In conclusion, this study proposed a new end-to-end deep learning network for automatic POAG detection from fundus photographs. Two datasets were used to evaluate the proposed model. The results demonstrated that the proposed network has a good performance on POAG diagnosis. We also analyzed the performance of several ensemble methods; lessons from these approaches may have applicability to developing deep learning models for other retinal diseases, such as diabetic retinopathy, age-related macular degeneration, and even for image-based deep learning systems outside of ophthalmology. Although deep learning models are often considered “black-box” entities, we aimed to improve the transparency of our algorithm by constructing a new dataset by masking the optic disc on the fundus photographs. These “contrasting” examples help us understand if the rationales (optic disc) influence the POAG diagnosis. These efforts to demystify deep learning models may help improve levels of acceptability to patients and adoption by ophthalmologists.

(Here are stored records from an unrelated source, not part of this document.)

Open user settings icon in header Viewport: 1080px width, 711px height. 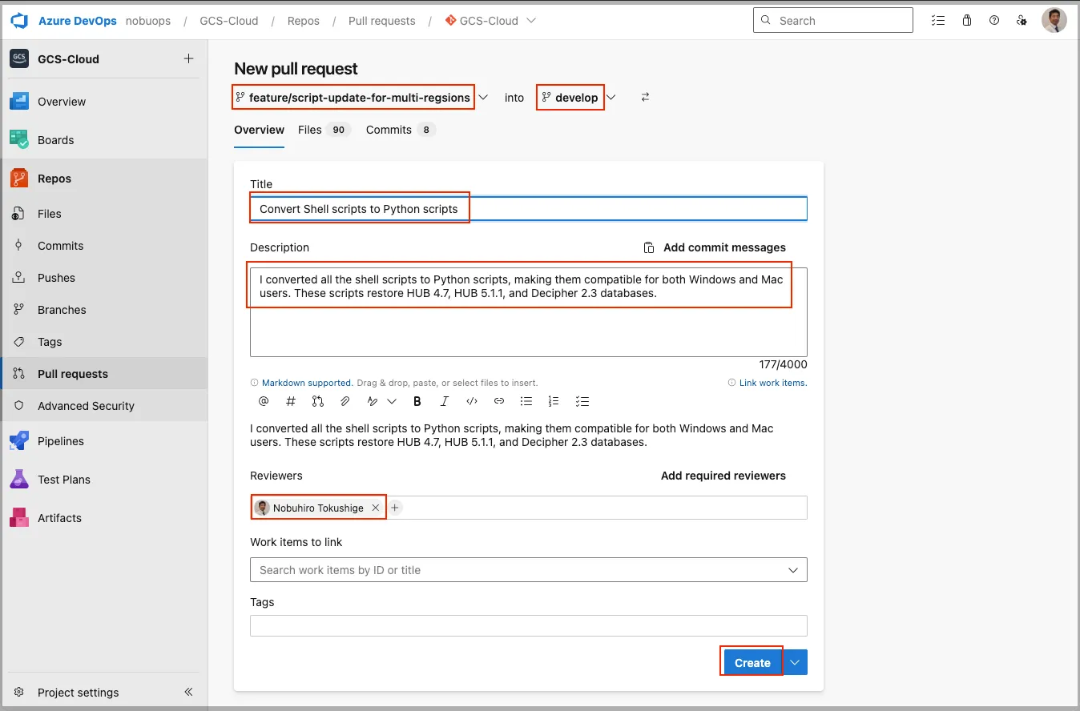1022,21
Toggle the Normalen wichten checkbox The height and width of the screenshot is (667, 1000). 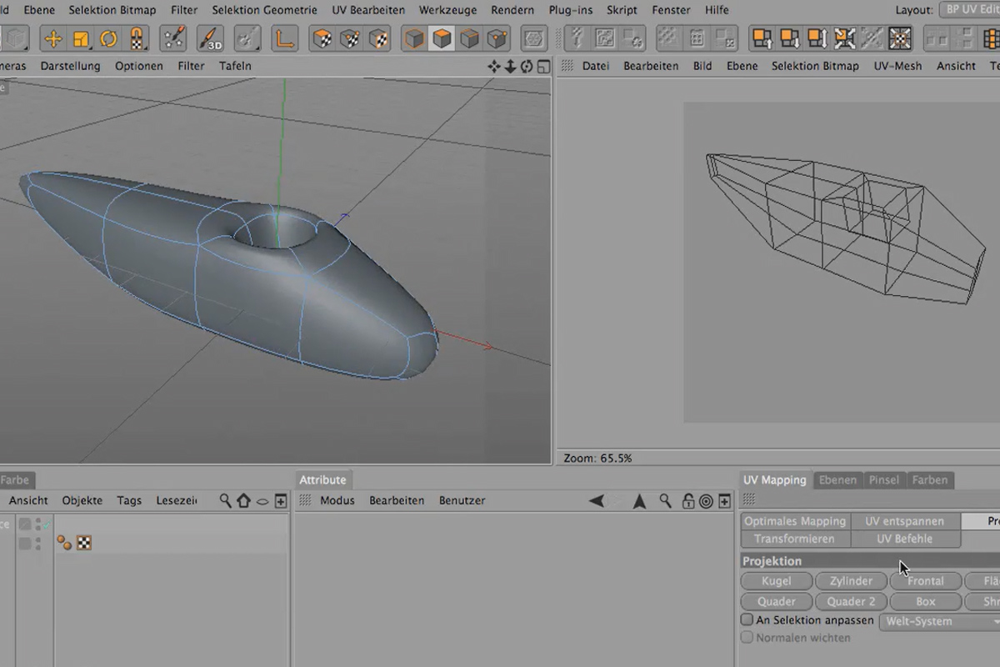point(747,638)
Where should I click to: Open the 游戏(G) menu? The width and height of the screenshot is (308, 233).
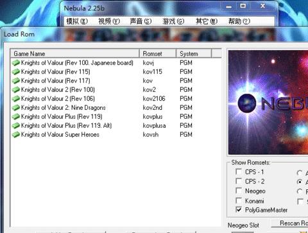pos(173,21)
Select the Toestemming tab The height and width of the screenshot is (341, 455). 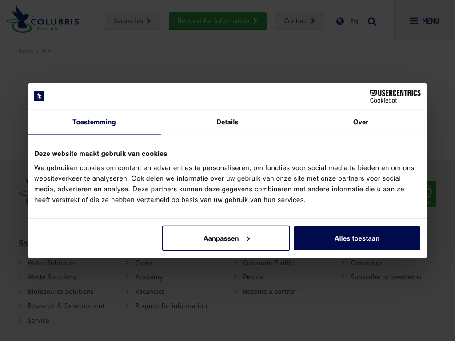coord(94,122)
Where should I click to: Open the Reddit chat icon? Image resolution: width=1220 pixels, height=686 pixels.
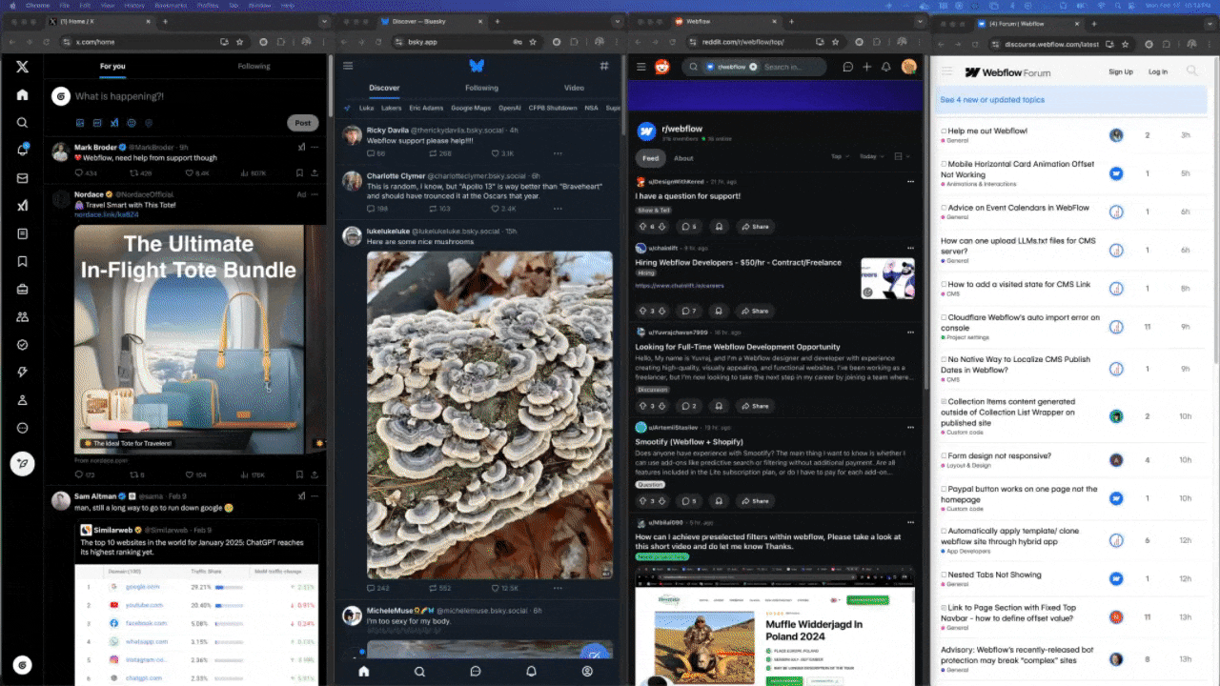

The deep learning model and data partition are publicly available (https://github.com/bionlplab/‌GlaucomaNet). By making them available, we aim to maximize this study's transparency and reproducibility and provide a benchmark for further refinement and development of the algorithm. In addition, this deep learning model, trained on one of the largest POAG fundus photograph datasets, may allow for future deep learning studies on POAG diagnosis where only smaller datasets are available.

In the future, we aim to improve the model by incorporating multi-modal data. It would also be interesting to compare the model's accuracy with different groups of ophthalmologists (e.g., graders at Reading Centers, glaucoma specialists, general ophthalmologists, and trainee ophthalmologists). These results could then be tested and validated by further studies from different countries and populations. In that case, it is possible that the integration of deep learning models into clinical practice might become increasingly acceptable to patients and ophthalmologists and may ultimately enhance clinical decision-making.